DATA PROVIDED ::
--- Begin ---

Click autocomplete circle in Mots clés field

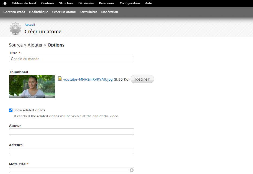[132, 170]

--- End ---
--- Begin ---

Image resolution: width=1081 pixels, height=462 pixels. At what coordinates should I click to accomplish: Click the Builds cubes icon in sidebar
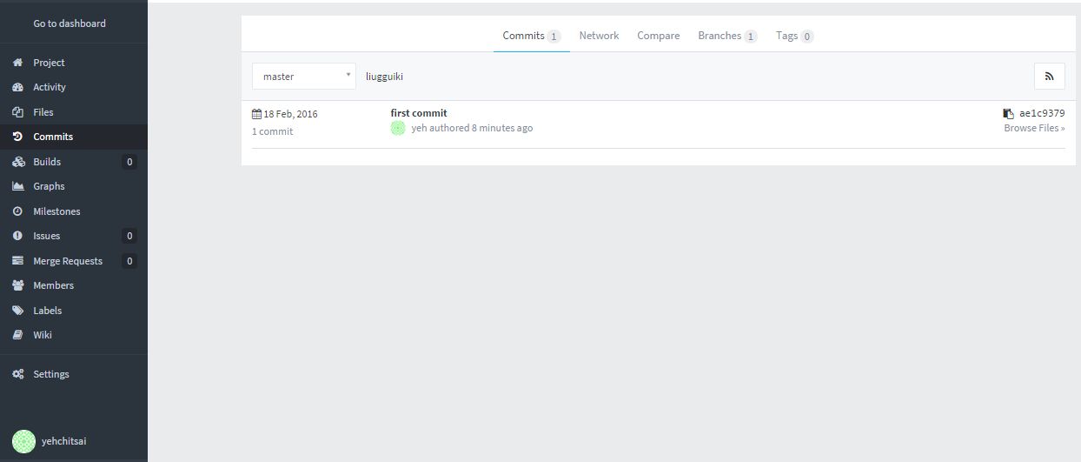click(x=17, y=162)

--- End ---
--- Begin ---

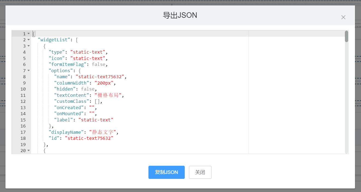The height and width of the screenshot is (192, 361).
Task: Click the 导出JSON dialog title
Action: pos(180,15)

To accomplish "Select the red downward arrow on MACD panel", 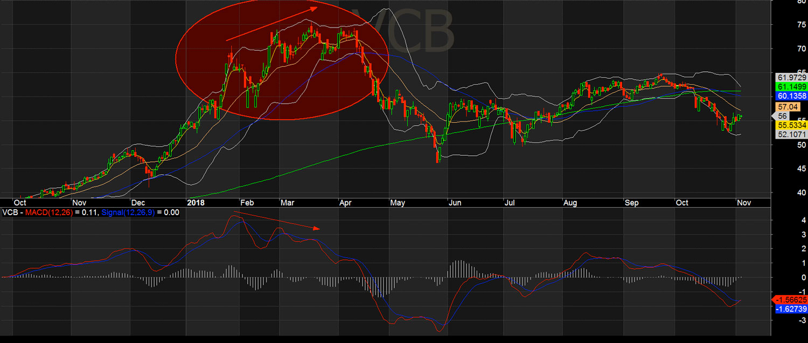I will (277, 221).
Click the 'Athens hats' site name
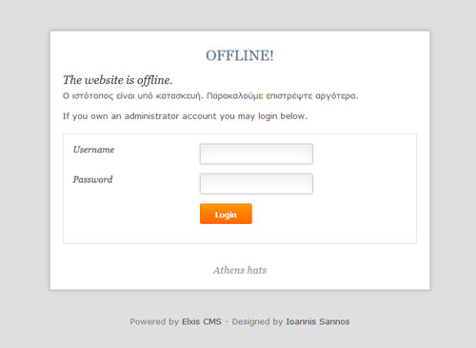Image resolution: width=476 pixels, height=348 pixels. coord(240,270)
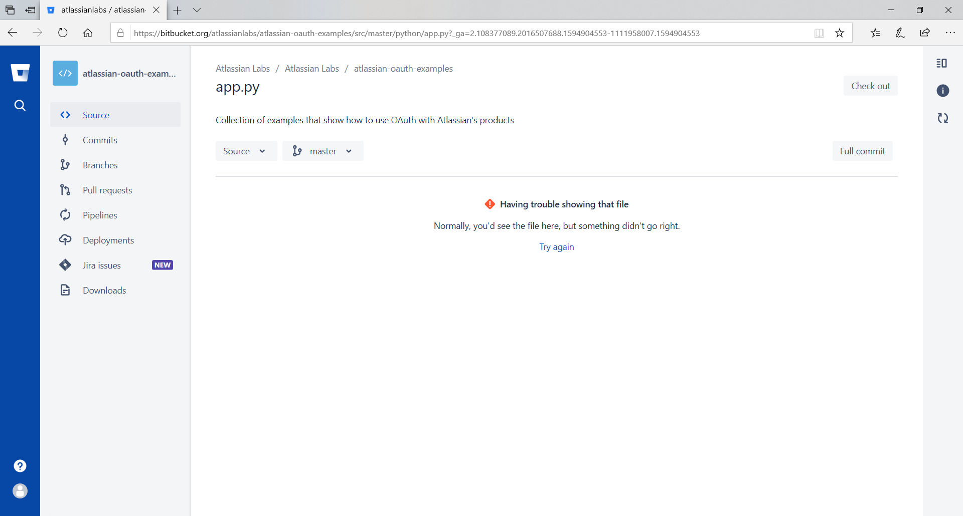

--- End ---

GOAL ::
Can you copy out, word for word, the rows from the line with "Image resolution: width=1081" through the line with "click(x=17, y=162)", leaving the pictures out?

EXERCISE ANSWER ::
Image resolution: width=1081 pixels, height=462 pixels. At what coordinates should I click to accomplish: Click the Builds cubes icon in sidebar
click(x=17, y=162)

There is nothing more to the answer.